There are two steps to consider when tuning replication:

  1. Reduce the number of commands to replicate
  2. Reduce the time each command takes

The first one can be achieved by grouping multiple statements in a stored procedure and then replicate each procedure execution as a single command instead of multiple separate commands. @ThomasStringer recommended http://msdn.microsoft.com/en-us/library/ms152754.aspx as a good starting point to learn about this feature.

The second can often be achieved by tuning the Distributor. The Distributor is doing most of the work in transactional replication. But it is also the most neglected part in replication. Often then Publisher is tasked to do the work of the Distributor too. If the Publisher has a lot to do already to keep up with the application workload, It cannot handle the additional work required to execute the distribution tasks. In high performance environments it is therefore a good idea to make the Distributor its own machine with its own disk. This will reduce CPU load, Disk load and network load on the Publisher.
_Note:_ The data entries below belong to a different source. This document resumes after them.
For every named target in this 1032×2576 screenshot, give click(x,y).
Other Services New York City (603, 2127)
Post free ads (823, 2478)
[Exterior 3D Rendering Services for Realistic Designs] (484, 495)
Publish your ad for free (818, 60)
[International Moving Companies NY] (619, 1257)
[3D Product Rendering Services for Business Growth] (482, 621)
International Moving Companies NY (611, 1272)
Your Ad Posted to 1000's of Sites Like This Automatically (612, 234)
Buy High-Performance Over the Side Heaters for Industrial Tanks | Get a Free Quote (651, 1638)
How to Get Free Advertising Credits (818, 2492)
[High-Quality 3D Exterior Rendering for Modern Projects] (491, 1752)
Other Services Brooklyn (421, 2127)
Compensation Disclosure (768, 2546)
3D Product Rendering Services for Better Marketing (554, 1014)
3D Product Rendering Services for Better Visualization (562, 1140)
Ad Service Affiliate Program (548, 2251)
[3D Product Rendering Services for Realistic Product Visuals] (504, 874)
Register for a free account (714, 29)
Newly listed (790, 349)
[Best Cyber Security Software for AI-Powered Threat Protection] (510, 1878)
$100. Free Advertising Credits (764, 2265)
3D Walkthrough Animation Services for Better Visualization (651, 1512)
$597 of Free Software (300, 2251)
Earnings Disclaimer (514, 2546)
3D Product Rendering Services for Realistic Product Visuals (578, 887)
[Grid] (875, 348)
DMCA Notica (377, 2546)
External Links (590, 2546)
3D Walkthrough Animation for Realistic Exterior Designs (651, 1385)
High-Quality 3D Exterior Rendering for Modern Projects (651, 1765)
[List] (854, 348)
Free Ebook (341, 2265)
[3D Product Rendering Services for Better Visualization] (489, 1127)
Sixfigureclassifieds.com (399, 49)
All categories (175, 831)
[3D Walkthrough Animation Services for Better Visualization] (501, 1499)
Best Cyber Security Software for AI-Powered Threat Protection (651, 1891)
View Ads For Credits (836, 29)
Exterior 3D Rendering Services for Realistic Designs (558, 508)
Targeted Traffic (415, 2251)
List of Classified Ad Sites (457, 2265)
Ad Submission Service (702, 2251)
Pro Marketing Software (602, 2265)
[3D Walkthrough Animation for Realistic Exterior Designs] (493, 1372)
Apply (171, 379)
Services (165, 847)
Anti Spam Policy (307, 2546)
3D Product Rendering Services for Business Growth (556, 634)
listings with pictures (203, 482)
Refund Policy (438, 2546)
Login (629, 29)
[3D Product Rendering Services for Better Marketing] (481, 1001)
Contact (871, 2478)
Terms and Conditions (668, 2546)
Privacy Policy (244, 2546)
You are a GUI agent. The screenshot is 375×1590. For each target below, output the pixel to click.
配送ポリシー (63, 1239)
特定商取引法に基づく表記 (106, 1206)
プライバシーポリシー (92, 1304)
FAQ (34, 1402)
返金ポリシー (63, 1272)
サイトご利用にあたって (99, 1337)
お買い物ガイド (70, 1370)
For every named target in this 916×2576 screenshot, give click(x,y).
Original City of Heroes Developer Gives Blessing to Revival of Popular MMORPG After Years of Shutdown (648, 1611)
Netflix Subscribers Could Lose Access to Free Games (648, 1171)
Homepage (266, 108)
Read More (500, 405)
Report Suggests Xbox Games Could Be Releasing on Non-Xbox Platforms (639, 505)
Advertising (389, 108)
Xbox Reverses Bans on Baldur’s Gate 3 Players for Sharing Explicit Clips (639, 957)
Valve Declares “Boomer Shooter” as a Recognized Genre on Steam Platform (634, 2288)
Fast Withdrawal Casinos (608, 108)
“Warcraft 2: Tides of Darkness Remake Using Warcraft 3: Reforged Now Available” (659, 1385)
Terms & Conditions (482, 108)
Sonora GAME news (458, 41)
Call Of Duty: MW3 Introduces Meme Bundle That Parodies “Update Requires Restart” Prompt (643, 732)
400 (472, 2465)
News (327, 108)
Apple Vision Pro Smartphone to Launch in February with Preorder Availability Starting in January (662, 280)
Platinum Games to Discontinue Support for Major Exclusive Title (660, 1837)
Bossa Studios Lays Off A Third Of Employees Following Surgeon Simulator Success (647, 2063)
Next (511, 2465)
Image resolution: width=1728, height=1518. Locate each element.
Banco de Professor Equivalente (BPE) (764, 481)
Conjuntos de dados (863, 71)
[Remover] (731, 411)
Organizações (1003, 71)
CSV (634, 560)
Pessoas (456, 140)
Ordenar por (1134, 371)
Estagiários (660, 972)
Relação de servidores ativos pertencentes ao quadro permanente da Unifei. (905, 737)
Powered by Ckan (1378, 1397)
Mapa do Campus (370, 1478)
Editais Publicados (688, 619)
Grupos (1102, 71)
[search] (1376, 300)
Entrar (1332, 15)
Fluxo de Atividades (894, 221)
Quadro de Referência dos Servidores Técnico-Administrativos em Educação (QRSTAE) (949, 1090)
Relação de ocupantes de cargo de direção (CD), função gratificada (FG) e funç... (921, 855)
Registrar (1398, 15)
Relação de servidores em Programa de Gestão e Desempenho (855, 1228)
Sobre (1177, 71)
If that is not possible make sure the distribution database is on a different spindle than the application database. You can also try to setup the subscription(s) as pull subscriptions instead of push subscriptions.


The above are general recommendations. As always, first make sure you understand what the root cause is. You can use sys.do_os_wait_stats and sys.dm_db_virtual_file_stats to see wether your disks are to slow, the processor is overloaded you have memory pressure or the network is to slow. Then look at the recommendations above to see what can help in your case.